(TASK INPUT begins)

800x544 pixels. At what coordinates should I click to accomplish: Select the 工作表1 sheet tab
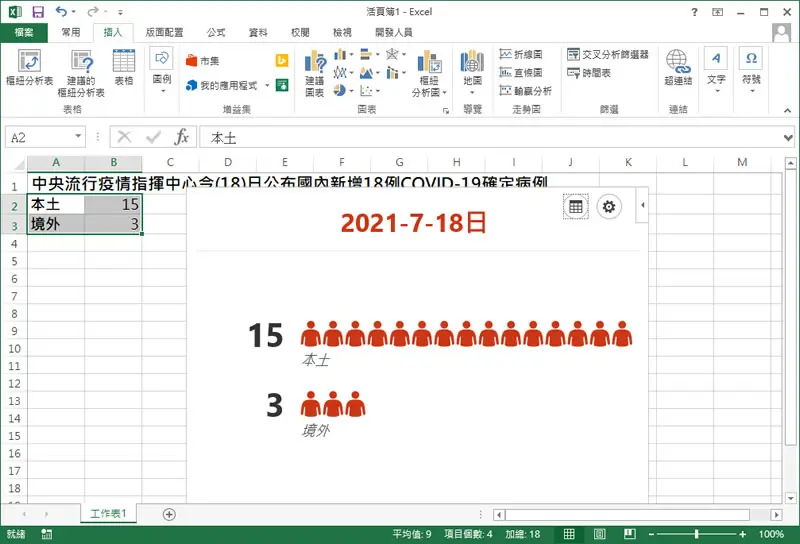coord(108,513)
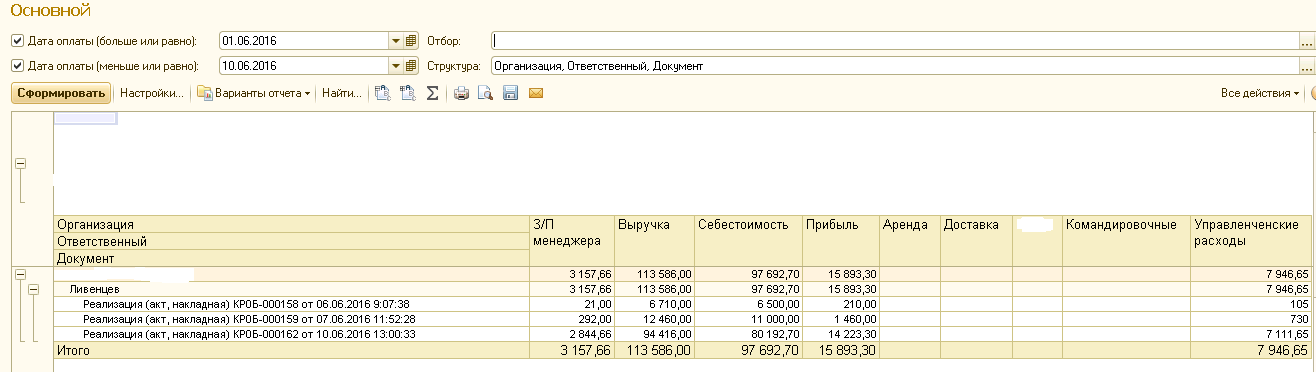
Task: Open 'Все действия' menu
Action: (1260, 93)
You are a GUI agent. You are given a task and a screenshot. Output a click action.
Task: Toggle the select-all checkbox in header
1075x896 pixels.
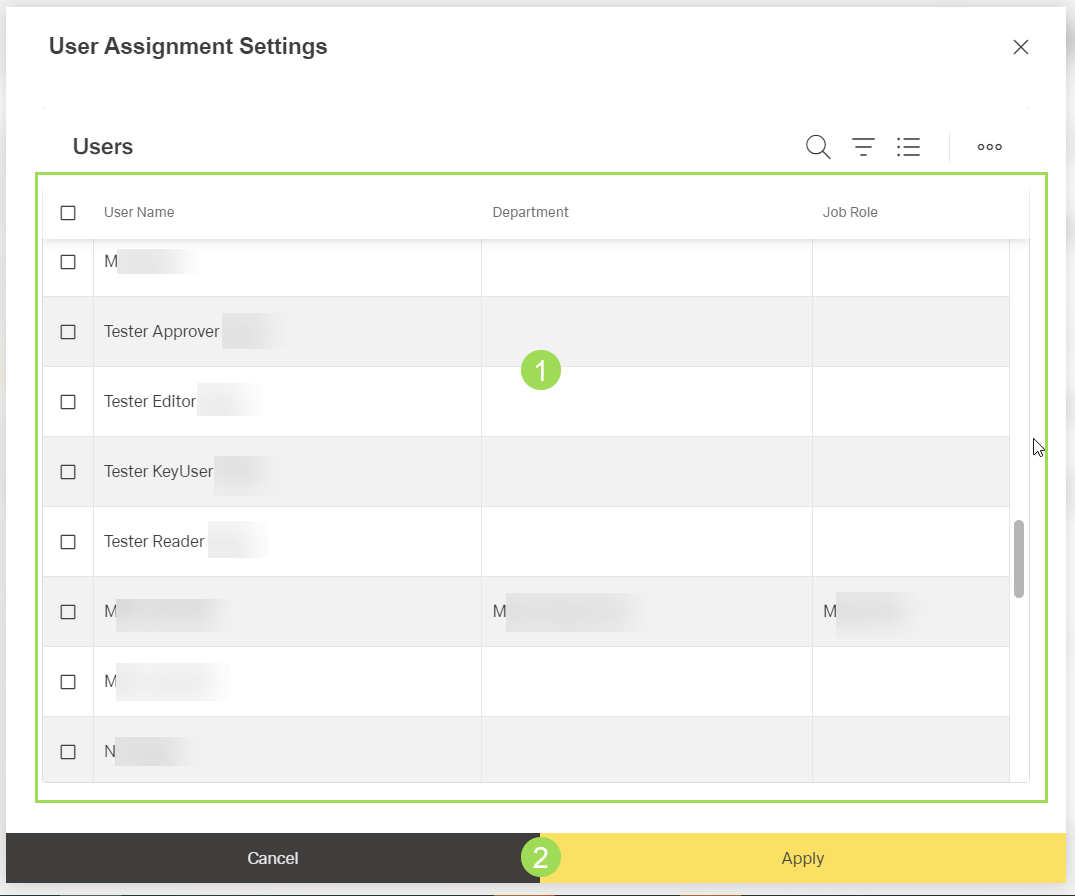tap(68, 212)
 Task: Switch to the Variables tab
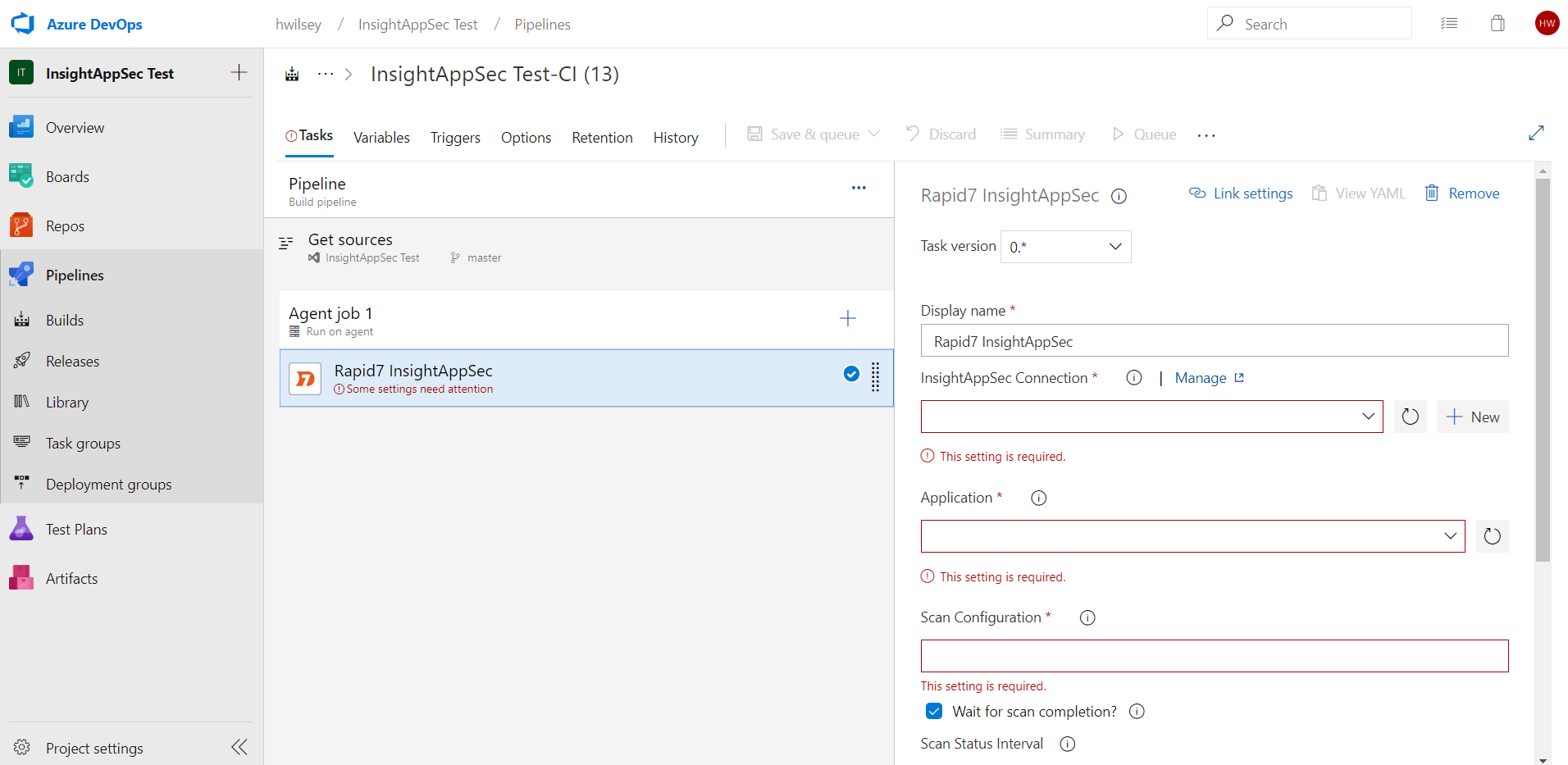click(x=381, y=138)
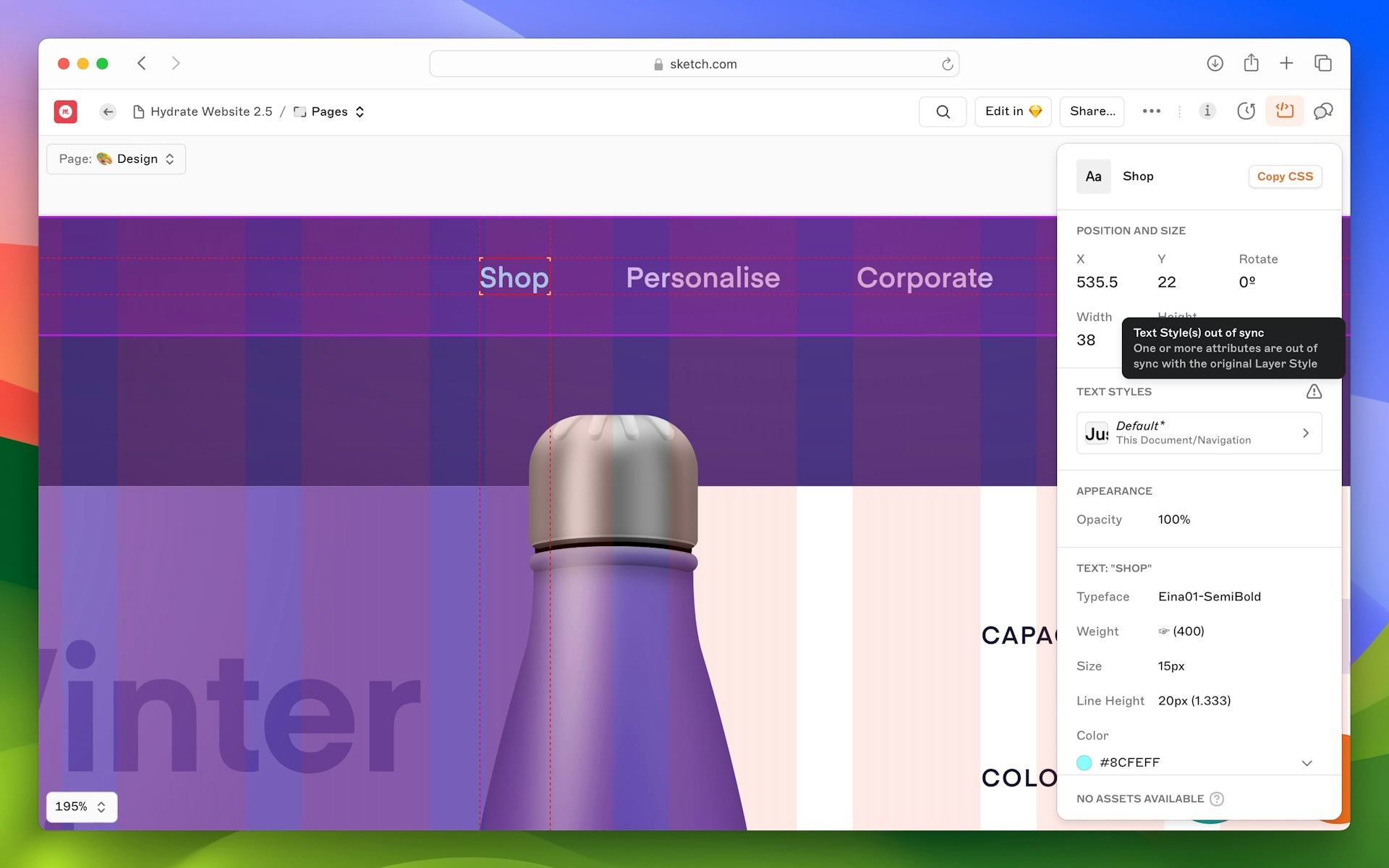Screen dimensions: 1389x868
Task: Select the Shop text in navigation
Action: 512,278
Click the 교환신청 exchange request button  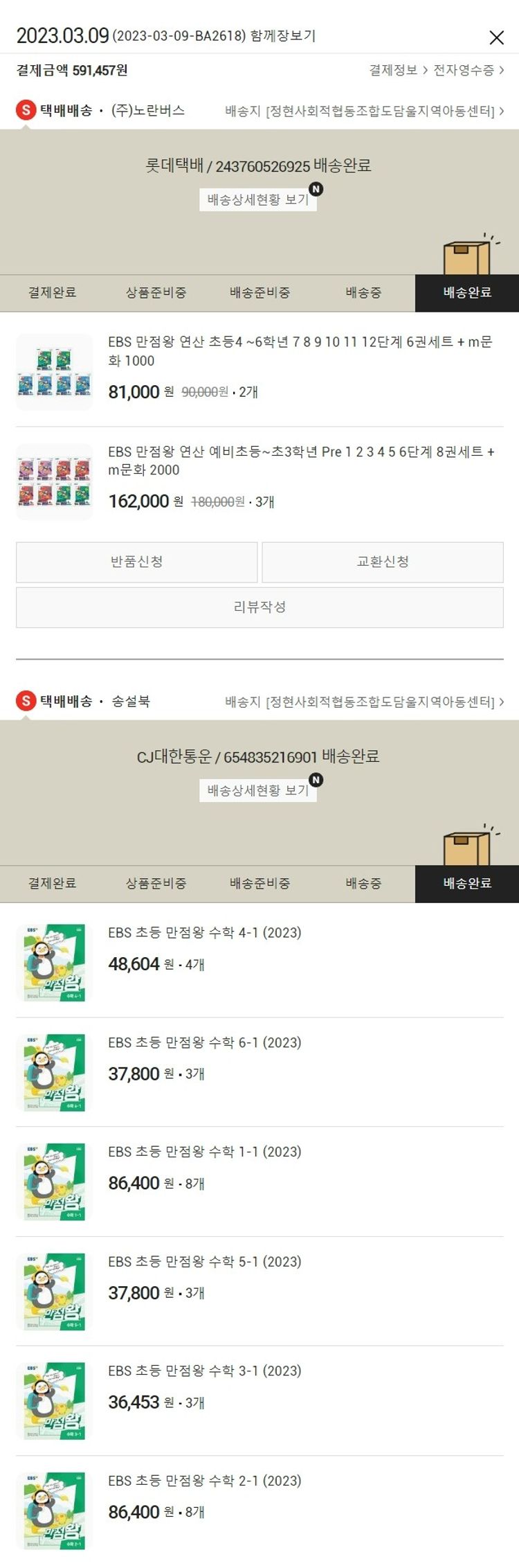click(x=383, y=562)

(TASK INPUT ends)

ACTIVITY. Set the lines above down again, word for word, from the first through the one containing "You are a GUI"; pictures excluded.

ANSWER BOX.
800x544 pixels. At what coordinates should I click to accomplish: Select the 工作表1 sheet tab
coord(108,513)
Task: Open 'Все действия' menu
Action: (1260, 93)
You are a GUI agent. You are given a task and a screenshot. Output a click action.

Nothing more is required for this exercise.